TASK TO CARRY OUT
Every entry below should be written out again exactly.

GIVEN ENTRIES
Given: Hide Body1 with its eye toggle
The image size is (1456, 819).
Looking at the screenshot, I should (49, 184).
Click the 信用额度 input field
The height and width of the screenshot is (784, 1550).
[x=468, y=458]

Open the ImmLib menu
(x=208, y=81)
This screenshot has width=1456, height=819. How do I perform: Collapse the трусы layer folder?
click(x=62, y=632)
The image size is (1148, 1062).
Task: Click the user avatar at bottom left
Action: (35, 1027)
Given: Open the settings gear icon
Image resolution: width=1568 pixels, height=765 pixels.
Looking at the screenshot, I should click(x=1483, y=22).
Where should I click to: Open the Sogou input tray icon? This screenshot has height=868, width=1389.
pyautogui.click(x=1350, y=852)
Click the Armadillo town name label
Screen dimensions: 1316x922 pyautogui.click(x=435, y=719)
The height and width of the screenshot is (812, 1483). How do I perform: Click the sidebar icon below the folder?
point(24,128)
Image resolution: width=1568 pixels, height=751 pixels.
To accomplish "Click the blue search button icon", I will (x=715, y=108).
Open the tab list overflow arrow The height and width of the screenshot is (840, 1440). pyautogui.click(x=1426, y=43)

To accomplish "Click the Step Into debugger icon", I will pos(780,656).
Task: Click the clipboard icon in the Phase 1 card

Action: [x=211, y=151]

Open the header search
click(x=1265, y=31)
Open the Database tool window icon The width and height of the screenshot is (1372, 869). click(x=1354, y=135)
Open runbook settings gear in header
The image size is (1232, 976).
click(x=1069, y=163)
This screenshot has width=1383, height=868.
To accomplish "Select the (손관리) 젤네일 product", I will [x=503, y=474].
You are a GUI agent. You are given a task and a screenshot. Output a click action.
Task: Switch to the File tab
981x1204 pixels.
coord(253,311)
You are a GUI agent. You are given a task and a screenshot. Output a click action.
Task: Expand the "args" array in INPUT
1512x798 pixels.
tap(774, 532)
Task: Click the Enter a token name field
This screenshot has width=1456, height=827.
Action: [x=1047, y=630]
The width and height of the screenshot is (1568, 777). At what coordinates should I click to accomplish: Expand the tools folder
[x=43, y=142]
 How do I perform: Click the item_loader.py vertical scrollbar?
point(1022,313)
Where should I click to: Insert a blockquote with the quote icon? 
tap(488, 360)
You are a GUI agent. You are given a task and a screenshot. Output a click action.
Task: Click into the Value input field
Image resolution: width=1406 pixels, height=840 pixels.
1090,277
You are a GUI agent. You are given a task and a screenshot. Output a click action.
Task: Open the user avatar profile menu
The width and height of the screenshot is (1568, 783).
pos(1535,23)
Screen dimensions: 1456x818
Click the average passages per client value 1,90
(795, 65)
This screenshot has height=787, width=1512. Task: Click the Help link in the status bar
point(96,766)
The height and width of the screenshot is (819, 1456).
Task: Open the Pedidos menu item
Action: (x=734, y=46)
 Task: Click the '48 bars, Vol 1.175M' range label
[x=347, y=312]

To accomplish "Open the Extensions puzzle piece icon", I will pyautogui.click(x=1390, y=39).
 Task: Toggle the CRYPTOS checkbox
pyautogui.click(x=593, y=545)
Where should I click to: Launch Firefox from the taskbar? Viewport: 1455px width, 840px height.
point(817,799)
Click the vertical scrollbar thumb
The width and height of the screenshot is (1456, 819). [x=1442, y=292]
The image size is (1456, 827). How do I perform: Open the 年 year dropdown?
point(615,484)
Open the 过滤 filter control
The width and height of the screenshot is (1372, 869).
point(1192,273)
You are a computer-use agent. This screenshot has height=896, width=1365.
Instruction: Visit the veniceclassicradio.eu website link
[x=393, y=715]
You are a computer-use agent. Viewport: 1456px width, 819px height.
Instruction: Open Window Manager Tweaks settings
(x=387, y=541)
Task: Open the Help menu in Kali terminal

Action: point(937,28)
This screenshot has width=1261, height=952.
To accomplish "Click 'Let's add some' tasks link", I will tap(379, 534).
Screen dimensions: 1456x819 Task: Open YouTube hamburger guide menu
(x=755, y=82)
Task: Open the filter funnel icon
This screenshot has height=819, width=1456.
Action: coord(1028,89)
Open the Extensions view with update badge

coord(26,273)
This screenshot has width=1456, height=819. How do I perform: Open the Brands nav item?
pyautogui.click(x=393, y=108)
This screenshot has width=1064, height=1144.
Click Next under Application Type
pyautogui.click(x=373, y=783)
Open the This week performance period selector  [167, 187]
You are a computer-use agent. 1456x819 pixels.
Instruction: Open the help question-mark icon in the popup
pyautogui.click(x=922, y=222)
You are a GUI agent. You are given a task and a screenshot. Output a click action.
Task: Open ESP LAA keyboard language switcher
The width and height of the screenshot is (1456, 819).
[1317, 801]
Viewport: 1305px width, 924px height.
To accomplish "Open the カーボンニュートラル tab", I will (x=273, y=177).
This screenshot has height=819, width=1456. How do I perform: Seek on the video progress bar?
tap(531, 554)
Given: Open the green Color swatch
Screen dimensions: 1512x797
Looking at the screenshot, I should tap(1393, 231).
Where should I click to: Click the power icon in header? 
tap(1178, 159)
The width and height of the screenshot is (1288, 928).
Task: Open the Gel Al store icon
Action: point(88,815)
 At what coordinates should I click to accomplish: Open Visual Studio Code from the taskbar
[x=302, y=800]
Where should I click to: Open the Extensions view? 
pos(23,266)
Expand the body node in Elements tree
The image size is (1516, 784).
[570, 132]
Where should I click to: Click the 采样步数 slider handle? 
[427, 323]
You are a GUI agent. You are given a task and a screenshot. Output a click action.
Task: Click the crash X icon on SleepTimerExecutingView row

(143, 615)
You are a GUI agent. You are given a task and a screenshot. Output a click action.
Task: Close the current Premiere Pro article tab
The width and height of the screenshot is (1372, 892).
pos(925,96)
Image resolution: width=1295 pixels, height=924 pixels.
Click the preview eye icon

SOLUTION
Given: Hide Body1 with its eye toggle
The image size is (1456, 819).
Looking at the screenshot, I should (49, 184).
Click the 信用额度 input field
The height and width of the screenshot is (784, 1550).
[x=468, y=458]

Open the ImmLib menu
(x=208, y=81)
This screenshot has width=1456, height=819. How do I perform: Collapse the трусы layer folder?
click(x=62, y=632)
The image size is (1148, 1062).
Task: Click the user avatar at bottom left
Action: (35, 1027)
Given: Open the settings gear icon
Image resolution: width=1568 pixels, height=765 pixels.
Looking at the screenshot, I should click(x=1483, y=22).
Where should I click to: Open the Sogou input tray icon? This screenshot has height=868, width=1389.
pyautogui.click(x=1350, y=852)
Click the Armadillo town name label
Screen dimensions: 1316x922 pyautogui.click(x=435, y=719)
The height and width of the screenshot is (812, 1483). How do I perform: Click the sidebar icon below the folder?
point(24,128)
Image resolution: width=1568 pixels, height=751 pixels.
To accomplish "Click the blue search button icon", I will (x=715, y=108).
Open the tab list overflow arrow The height and width of the screenshot is (840, 1440). pyautogui.click(x=1426, y=43)

To accomplish "Click the Step Into debugger icon", I will pos(780,656).
Task: Click the clipboard icon in the Phase 1 card

Action: [x=211, y=151]

Open the header search
click(x=1265, y=31)
Open the Database tool window icon The width and height of the screenshot is (1372, 869). click(x=1354, y=135)
Open runbook settings gear in header
The image size is (1232, 976).
click(x=1069, y=163)
This screenshot has width=1383, height=868.
To accomplish "Select the (손관리) 젤네일 product", I will [x=503, y=474].
You are a GUI agent. You are given a task and a screenshot. Output a click action.
Task: Switch to the File tab
981x1204 pixels.
coord(253,311)
You are a GUI agent. You are given a task and a screenshot. Output a click action.
Task: Expand the "args" array in INPUT
1512x798 pixels.
tap(774, 532)
Task: Click the Enter a token name field
This screenshot has width=1456, height=827.
Action: [x=1047, y=630]
The width and height of the screenshot is (1568, 777). At what coordinates should I click to accomplish: Expand the tools folder
[x=43, y=142]
 How do I perform: Click the item_loader.py vertical scrollbar?
point(1022,313)
Where should I click to: Insert a blockquote with the quote icon? 
tap(488, 360)
You are a GUI agent. You are given a task and a screenshot. Output a click action.
Task: Click into the Value input field
Image resolution: width=1406 pixels, height=840 pixels.
1090,277
You are a GUI agent. You are given a task and a screenshot. Output a click action.
Task: Open the user avatar profile menu
The width and height of the screenshot is (1568, 783).
pos(1535,23)
Screen dimensions: 1456x818
Click the average passages per client value 1,90
(795, 65)
This screenshot has height=787, width=1512. Task: Click the Help link in the status bar
point(96,766)
The height and width of the screenshot is (819, 1456).
Task: Open the Pedidos menu item
Action: (x=734, y=46)
 Task: Click the '48 bars, Vol 1.175M' range label
[x=347, y=312]

To accomplish "Open the Extensions puzzle piece icon", I will pyautogui.click(x=1390, y=39).
 Task: Toggle the CRYPTOS checkbox
pyautogui.click(x=593, y=545)
Where should I click to: Launch Firefox from the taskbar? Viewport: 1455px width, 840px height.
point(817,799)
Click the vertical scrollbar thumb
The width and height of the screenshot is (1456, 819). [x=1442, y=292]
The image size is (1456, 827). How do I perform: Open the 年 year dropdown?
point(615,484)
Open the 过滤 filter control
The width and height of the screenshot is (1372, 869).
point(1192,273)
You are a computer-use agent. This screenshot has height=896, width=1365.
Instruction: Visit the veniceclassicradio.eu website link
[x=393, y=715]
You are a computer-use agent. Viewport: 1456px width, 819px height.
Instruction: Open Window Manager Tweaks settings
(x=387, y=541)
Task: Open the Help menu in Kali terminal

Action: point(937,28)
This screenshot has width=1261, height=952.
To accomplish "Click 'Let's add some' tasks link", I will tap(379, 534).
Screen dimensions: 1456x819 Task: Open YouTube hamburger guide menu
(x=755, y=82)
Task: Open the filter funnel icon
This screenshot has height=819, width=1456.
Action: coord(1028,89)
Open the Extensions view with update badge

coord(26,273)
This screenshot has width=1456, height=819. How do I perform: Open the Brands nav item?
pyautogui.click(x=393, y=108)
This screenshot has width=1064, height=1144.
Click Next under Application Type
pyautogui.click(x=373, y=783)
Open the This week performance period selector  [167, 187]
You are a computer-use agent. 1456x819 pixels.
Instruction: Open the help question-mark icon in the popup
pyautogui.click(x=922, y=222)
You are a GUI agent. You are given a task and a screenshot. Output a click action.
Task: Open ESP LAA keyboard language switcher
The width and height of the screenshot is (1456, 819).
[1317, 801]
Viewport: 1305px width, 924px height.
To accomplish "Open the カーボンニュートラル tab", I will (x=273, y=177).
This screenshot has height=819, width=1456. How do I perform: Seek on the video progress bar?
tap(531, 554)
Given: Open the green Color swatch
Screen dimensions: 1512x797
Looking at the screenshot, I should tap(1393, 231).
Where should I click to: Click the power icon in header? 
tap(1178, 159)
The width and height of the screenshot is (1288, 928).
Task: Open the Gel Al store icon
Action: point(88,815)
 At what coordinates should I click to accomplish: Open Visual Studio Code from the taskbar
[x=302, y=800]
Where should I click to: Open the Extensions view? 
pos(23,266)
Expand the body node in Elements tree
The image size is (1516, 784).
[570, 132]
Where should I click to: Click the 采样步数 slider handle? 
[427, 323]
You are a GUI agent. You are given a task and a screenshot. Output a click action.
Task: Click the crash X icon on SleepTimerExecutingView row

(143, 615)
You are a GUI agent. You are given a task and a screenshot. Output a click action.
Task: Close the current Premiere Pro article tab
The width and height of the screenshot is (1372, 892).
pos(925,96)
Image resolution: width=1295 pixels, height=924 pixels.
Click the preview eye icon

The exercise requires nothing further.